Just two days ago, OpenAI released its latest text-to-video-and audio-generator, Sora 2, which comes with a built-in — and currently invite-only — TikTok-style social app for sharing AI videos.
It didn’t take long for users to notice that the company did little to ensure it didn’t spit out grotesque — and possibly copyright-infringing — materials.
In one video that went viral on X-formerly-Twitter, a cleanly-animated clip shows Nickelodeon’s SpongeBob SquarePants cooking up blue crystals in a meth lab under the sea, much in the style of AMC’s iconic “Breaking Bad” television series.
It’s not just unmistakably SpongeBob and his friend Patrick visually taking on the role of Walter White and Jesse Pinkman in “Breaking Bad”; the clip features fully-fledged, AI-generated takes on the characters’ iconic voices as well.
“We don’t call it ‘stuff,’ Patrick,” the anthropomorphized sponge tells its compatriot. “It’s Blue Barnacle. Purest you’ll find under the sea.”
The clip demonstrates how little OpenAI has done to prevent its tool from being used to generate copyright-protected material. It’s a hotly debated topic that has already led to major Hollywood studios suing AI generator companies. Last month, Warner Bros. Discovery sued Midjourney for infringement, joining Disney and NBCU, which had teamed up to sue the firm for similar reasons in June.

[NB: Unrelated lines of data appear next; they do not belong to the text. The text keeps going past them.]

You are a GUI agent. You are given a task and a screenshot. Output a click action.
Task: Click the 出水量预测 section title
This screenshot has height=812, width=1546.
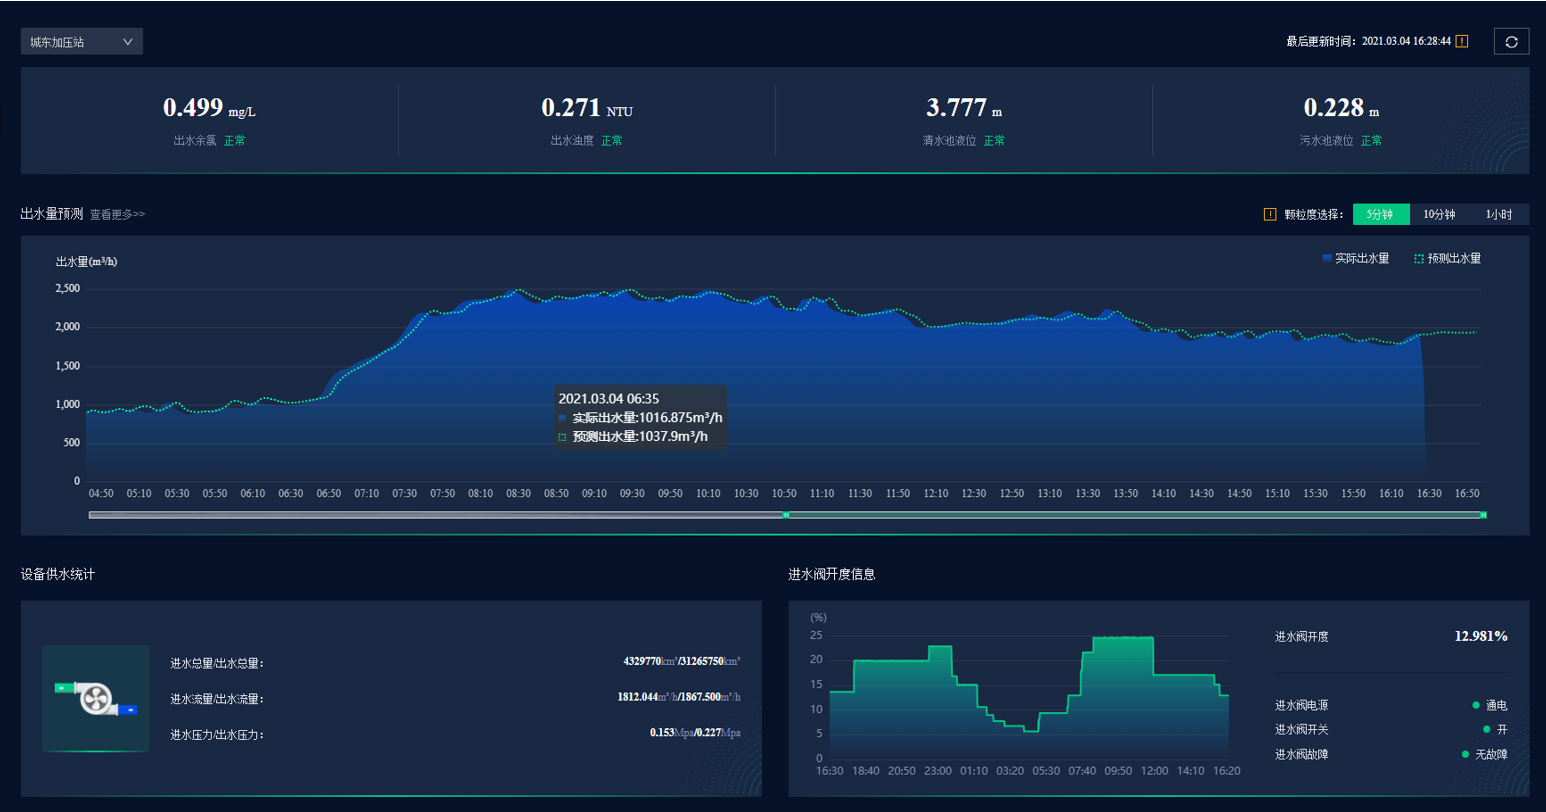[51, 214]
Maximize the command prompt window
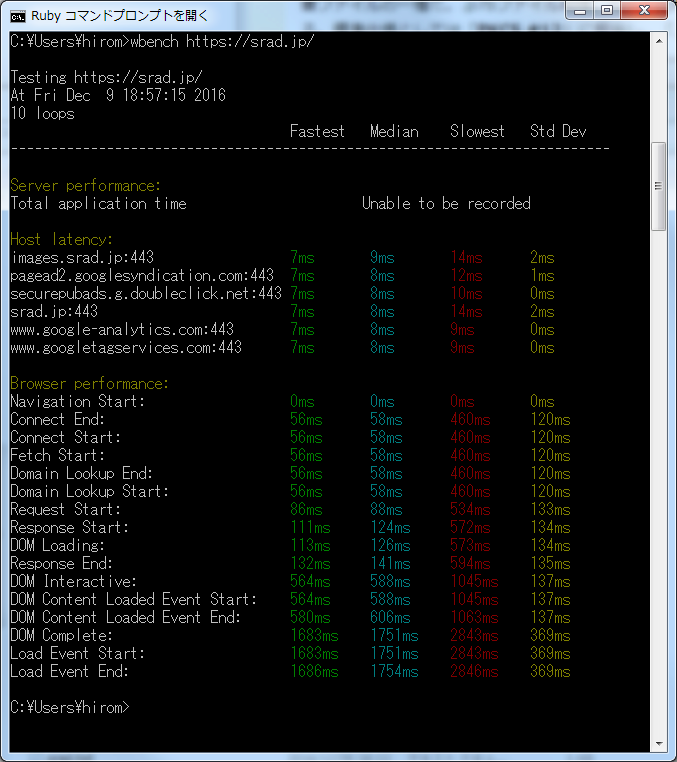Screen dimensions: 677x762 607,11
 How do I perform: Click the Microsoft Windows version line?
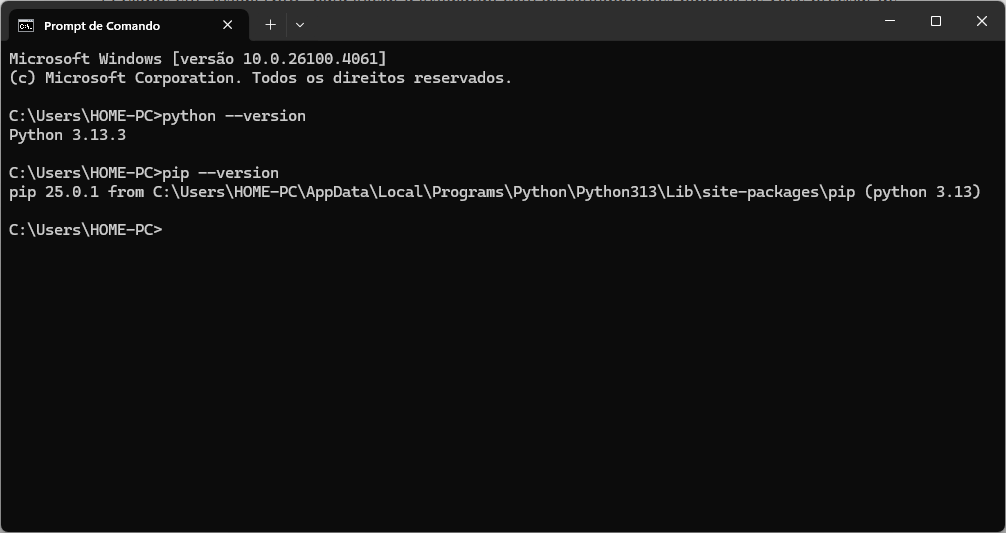[x=198, y=59]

For Sora 2, OpenAI has also said that rights holders will have to actively opt out of having their copyrighted materials appear in generations, as the Wall Street Journal reported earlier this week.
“Given the intense competition in the space, I think they think, ‘maybe we will ask for forgiveness instead of asking for permission,'” Georgetown Law School professor Kristelia García told the newspaper.

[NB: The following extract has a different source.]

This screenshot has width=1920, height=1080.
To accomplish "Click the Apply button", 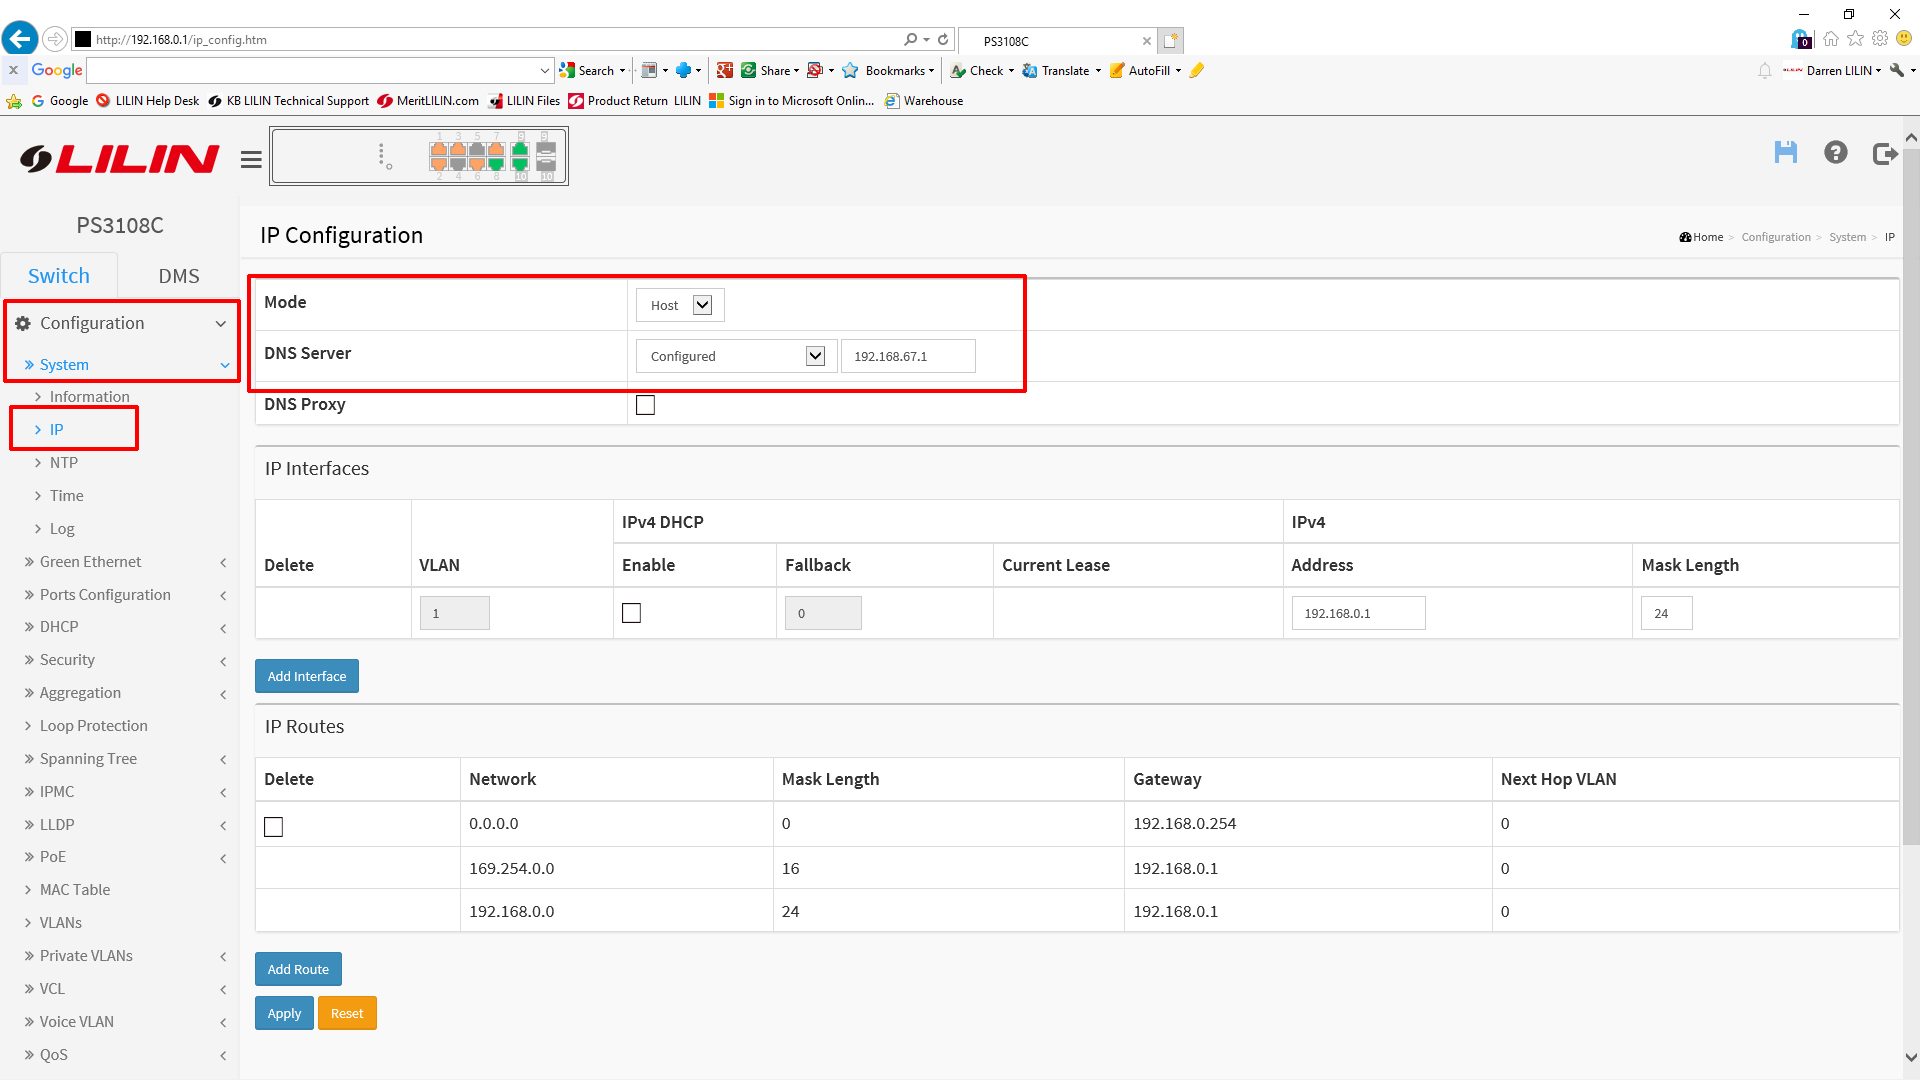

OpenAI has repeatedly argued that the use of copyrighted material falls under “fair use,” a thorny doctrine that allows the use of copyrighted material without permission for transformative purposes like commentary, criticism, or news reporting.
OpenAI has also leaned on a familiar argument: that if the United States doesn’t do it, China will.
“If the PRC’s developers have unfettered access to data and American companies are left without fair use access, the race for AI is effectively over,” reads an OpenAI policy proposal to the White House’s Office of Science and Technology.
While the debate rages on, OpenAI’s hot new video generator is already clogging up social media feeds with a torrent of AI slop.
A search on X reveals a litany of other highly detailed AI-generated clips featuring SpongeBob Squarepants and his co-stars. One video shows the animated character being taught the programming language C++. Another clip shows him mining cryptocurrencies while surrounded by computer hardware.
Others went in an even edgier direction, as with a clip of a “German-dubbed Nazi SpongeBob.”
Futurism has reached out to Nickelodeon for comment.
Beyond copyright-infringing content, Sora 2 has also been used to generate other controversial videos, such as a 1990s TV commercial for a children’s toy inspired by the island of deceased pedophile Jeffrey Epstein.
OpenAI’s own Sora developer, Gabriel Petersson, also shared an AI-generated video of OpenAI CEO Sam Altman getting caught after trying to steal a GPU from a Target store, raising concerns that the tool could be used to impersonate others or even frame them for a crime they didn’t commit.
The Washington Post‘s Drew Harwell also demonstrated in a video how easy it is to generate fake body cam footage of a Black person being arrested after being accused of shoplifting.
“Here’s a video I made of Sam [Altman] leading an ICE raid,” Harwell said in the video, “and again, none of this was blocked.”
OpenAI claimed in a blog post accompanying its Sora 2 announcement that it has “made sure safety is built in from the very start” by “filtering harmful content” and adding “audio safeguards” that block “attempts to generate music that imitates living artists or existing works.”
It also said that it will “honor takedown requests from creators who believe a Sora output infringes on their work.”
Given what we’ve seen so far, those requests could soon start to pour in.